Tim O’Reilly and John Battelle recently proposed the term “Web Squared” to describe the next phase of the web, where “web meets world” in a melange of collective intelligence, data utilities, pervasive sensing, real time feedback, visualization, emergent semantic structure, and information infusing the physical world. For what it’s worth, I quite like it. We needed a new handle for the remarkable confluence of technologies we are experiencing, and I think Web Squared nicely captures the exponential expansion of possibilities while reaffirming that the web is the only plausible distributed systems infrastructure to build the new world on.
I was also intrigued by the authors’ conclusion, which moves the discussion beyond the realm of technology and into “the stuff that matters”:
All of this is in many ways a preamble to what may be the most important part of the Web Squared opportunity. The new direction for the Web, its collision course with the physical world, opens enormous new possibilities for business, and enormous new possibilities to make a difference on the world’s most pressing problems.
As a techno-optimist by nature, I’m pretty susceptible to visions of enormous new possibilities. I’ve even generated a few of those lovely consensual hallucinations myself, and they can be very exciting to be in the middle of. And it’s almost certainly true – the potential implications are huge.

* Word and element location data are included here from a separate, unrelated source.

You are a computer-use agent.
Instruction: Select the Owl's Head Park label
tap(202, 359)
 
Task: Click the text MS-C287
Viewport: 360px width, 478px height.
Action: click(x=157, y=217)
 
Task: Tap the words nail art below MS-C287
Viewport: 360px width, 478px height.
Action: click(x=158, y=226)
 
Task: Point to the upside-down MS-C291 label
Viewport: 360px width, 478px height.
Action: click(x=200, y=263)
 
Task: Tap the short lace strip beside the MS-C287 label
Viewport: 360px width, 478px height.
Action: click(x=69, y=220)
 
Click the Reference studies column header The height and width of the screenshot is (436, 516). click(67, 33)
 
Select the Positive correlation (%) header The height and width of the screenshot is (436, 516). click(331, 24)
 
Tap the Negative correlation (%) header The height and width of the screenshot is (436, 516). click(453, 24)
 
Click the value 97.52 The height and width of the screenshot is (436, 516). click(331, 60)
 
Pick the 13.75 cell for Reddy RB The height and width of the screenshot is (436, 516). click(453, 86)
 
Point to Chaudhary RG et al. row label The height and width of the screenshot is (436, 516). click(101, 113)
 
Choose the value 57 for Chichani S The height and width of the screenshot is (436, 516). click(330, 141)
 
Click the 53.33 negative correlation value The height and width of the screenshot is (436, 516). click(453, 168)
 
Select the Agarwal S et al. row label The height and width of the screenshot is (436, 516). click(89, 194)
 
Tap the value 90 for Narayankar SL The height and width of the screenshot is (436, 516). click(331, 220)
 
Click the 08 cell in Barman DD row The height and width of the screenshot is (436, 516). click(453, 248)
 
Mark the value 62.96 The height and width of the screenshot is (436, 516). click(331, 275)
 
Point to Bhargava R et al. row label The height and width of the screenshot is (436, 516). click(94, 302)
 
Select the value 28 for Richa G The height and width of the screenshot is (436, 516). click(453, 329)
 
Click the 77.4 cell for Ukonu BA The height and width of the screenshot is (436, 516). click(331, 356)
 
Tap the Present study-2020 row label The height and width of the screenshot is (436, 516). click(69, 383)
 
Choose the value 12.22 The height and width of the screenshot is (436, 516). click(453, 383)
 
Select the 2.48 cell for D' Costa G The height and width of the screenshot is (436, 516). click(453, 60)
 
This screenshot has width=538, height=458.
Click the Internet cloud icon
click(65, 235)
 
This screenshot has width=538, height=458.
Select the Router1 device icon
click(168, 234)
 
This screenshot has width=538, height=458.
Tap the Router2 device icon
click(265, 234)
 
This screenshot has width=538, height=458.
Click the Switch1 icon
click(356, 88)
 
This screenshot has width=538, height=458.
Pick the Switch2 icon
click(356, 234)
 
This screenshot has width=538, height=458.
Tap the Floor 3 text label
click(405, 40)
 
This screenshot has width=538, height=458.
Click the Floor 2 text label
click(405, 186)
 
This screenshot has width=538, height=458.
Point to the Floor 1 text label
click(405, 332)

However, I think we also need to examine this vision more critically as part of the ongoing discussion, for example giving serious attention to Adam Greenfield’s design principles for Everyware, and to John Thackara’s concerns when he writes:
Connected environments…and the Internet of Things as a whole, are not a step forwards if they guzzle matter and energy as profligately as the internet of emails does
and echoes Patricia de Martelaere’s caution against
“wasting our lives by continuously watching images of world-processes, or processes of our own body, and desperately trying to interfere – like a man chasing his own shadow.”
After all, in the era of Web Squared we are not just creating new business opportunities; we are talking about cyberspace seeping out of the very fabric of reality. I’m thinking that we don’t want to screw that up.